My Approach to Helping
I work with COUPLES, TRAUMA, and INDIVIDUALS:
IN THE TIME OF COVID, WE ALL HAVE TO UP OUR CONNECTION GAME. Face it, you love your partner, they drive you crazy. And now that we’re around each other 247 and some of us with kids crawling all over us, we are not getting our needs met and we are hurting each in ways we are not proud of. Before it was an option to just let our old patterns kind of work. Not now! You are not alone! The whole world is experiencing this. What is essential now is for couples to upgrade. You won't have an 8 hour break (at work) to recover from what your partner just did. We need to actively practice COUPLES SKILLS THAT WORK. It's not optional now!
GAME PLAN: Emotional Popcorn, is fun game that helps refine emotional closeness skills. A protocol I created, Couples Anxiety Reduction Technique (CART) uses your partner's love to reduce or eliminates Anxiety triggers. A daily exercise, Holding Time, helps us internalize a felt sense of love and over time heals our wounds that set us up for painful cycles.
NEEDS NOT MET = Repetitive fights, Silent-treatments, outbursts, condescending, being right against (rather than really listening) I FOCUS ON SHIFTING THE CULTURE OF YOUR RELATIONSHIP from its current negative painful cycles into being a safe place for both of you to GET YOUR ATTACHMENT NEEDS MET! You can then feel loved while together addressing your pattern.

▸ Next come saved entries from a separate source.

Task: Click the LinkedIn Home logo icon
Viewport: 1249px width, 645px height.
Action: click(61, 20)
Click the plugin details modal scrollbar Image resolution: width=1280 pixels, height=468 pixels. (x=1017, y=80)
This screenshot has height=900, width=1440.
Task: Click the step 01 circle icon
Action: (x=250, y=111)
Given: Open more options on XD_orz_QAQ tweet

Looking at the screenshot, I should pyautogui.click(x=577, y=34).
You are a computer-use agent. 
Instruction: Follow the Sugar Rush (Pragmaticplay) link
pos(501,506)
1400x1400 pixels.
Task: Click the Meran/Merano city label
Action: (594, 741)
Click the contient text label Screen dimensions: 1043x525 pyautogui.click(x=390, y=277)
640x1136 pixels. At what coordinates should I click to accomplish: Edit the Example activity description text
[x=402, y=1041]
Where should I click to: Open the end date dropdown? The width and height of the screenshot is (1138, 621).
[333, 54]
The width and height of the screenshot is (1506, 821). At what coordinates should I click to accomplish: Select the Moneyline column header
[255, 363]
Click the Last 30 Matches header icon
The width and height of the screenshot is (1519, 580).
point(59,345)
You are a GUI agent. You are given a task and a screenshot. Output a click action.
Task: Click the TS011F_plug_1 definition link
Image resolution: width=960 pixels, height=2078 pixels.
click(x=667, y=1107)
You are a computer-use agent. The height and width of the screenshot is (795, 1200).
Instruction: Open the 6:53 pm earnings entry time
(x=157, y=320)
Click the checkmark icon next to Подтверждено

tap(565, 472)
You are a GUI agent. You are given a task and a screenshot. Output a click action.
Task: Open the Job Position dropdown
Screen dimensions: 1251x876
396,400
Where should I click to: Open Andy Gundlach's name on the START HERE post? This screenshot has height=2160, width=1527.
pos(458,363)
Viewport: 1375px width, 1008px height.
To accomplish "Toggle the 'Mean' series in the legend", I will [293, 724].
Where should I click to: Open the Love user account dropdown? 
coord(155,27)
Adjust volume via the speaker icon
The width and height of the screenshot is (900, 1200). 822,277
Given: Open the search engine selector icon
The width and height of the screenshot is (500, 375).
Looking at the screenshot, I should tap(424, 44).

I help you and your partner restore your emotional bond. My couples usually arrive very hurt and hurting. And in that state, they are often very hurtful to their partners. In the first session, I help your partner empathize with what it is like to be you in the relationship. We'll discuss the typical dance you get caught in. Instead of rehashing a fight, I show my couples how to slow it down and be curious and empathic for what your partner is going through. Following the EFT (Emotion Focused Therapy) model, I'll often first have the person who has more of an anxious and pursuing relational style to empathize with what it is like for their partner when they get caught into their painful dance. After it is gotten on a deep level, I'll then help the person who has a more withdrawing and self-regulating style to empathize for their partner. For content, we'll use the typical dance that you get caught into; but what we'll actually be doing is experiencing empathy on a deep fundamental level. This almost always re-invigorates the bond and inspires both members of the couple to be committed to wanting to learn how to shift the culture of their relationship and really show up for each other. Once there is a "team", then we'll focus on problem solving areas of difference.
My primary focus is on restoring the bond, I do use psychoeducation and help my couples learn communication, conflict management, and emotional attunement skills.
I use EMDR to help my clients process their traumas. I believe that the body is designed to naturally process pain and traumas. When somebody has PTSD, it means that the trauma gets stuck in part of their brain because their particular trauma was so overwhelming to them. By doing bi-lateral stimulation (having the brain be stimulated on the left side and right side at the same time by talking with me about your experience while watching my hands move back and forth) it helps trick the brain into letting the healthier rational part of the brain to self-soothe the part of the brain where the trauma is stuck. Unlike Talk-Therapy, which is ineffective with trauma, EMDR produces rapid results. I am also trained in ways of using EMDR with extremely chronic PTSD from long-term abuse. I use Phil Manfield's Dyadic Resourcing, and Flash Techniques and Jim Knipe's techniques in working with more complex cases.
Unlike most therapy where the therapist just sits there and patiently listens and every once in a while asks a question to show you that they are awake, my style is to be very engaged, real and authentic with my people. Usually my clients come in with a problem (relationship not working, something at work sucks, feeling anxious or depressed, etc). While I do bond with my clients and listen to them; I have found that talking about your problems takes a very long time to create change. What I find more effective is to catch the empowered alive part of my client that shows up (even if it is very brief). I'll lovingly redirect my client's attention to the "state" that they are in when they are paying attention to the empowered part. I help my clients learn how to access this part of them that is already there (but they are in oppressive patterns that prevent them from accessing it). So, the therapy instead of being about learning why you are all "messed up" (where it all came from); instead, it is about learning how to shift your state of mind and choose to engage yourself and the world from your deeper self. My job is to show clients how to live in their empowered selves that they previously didn't know how to access.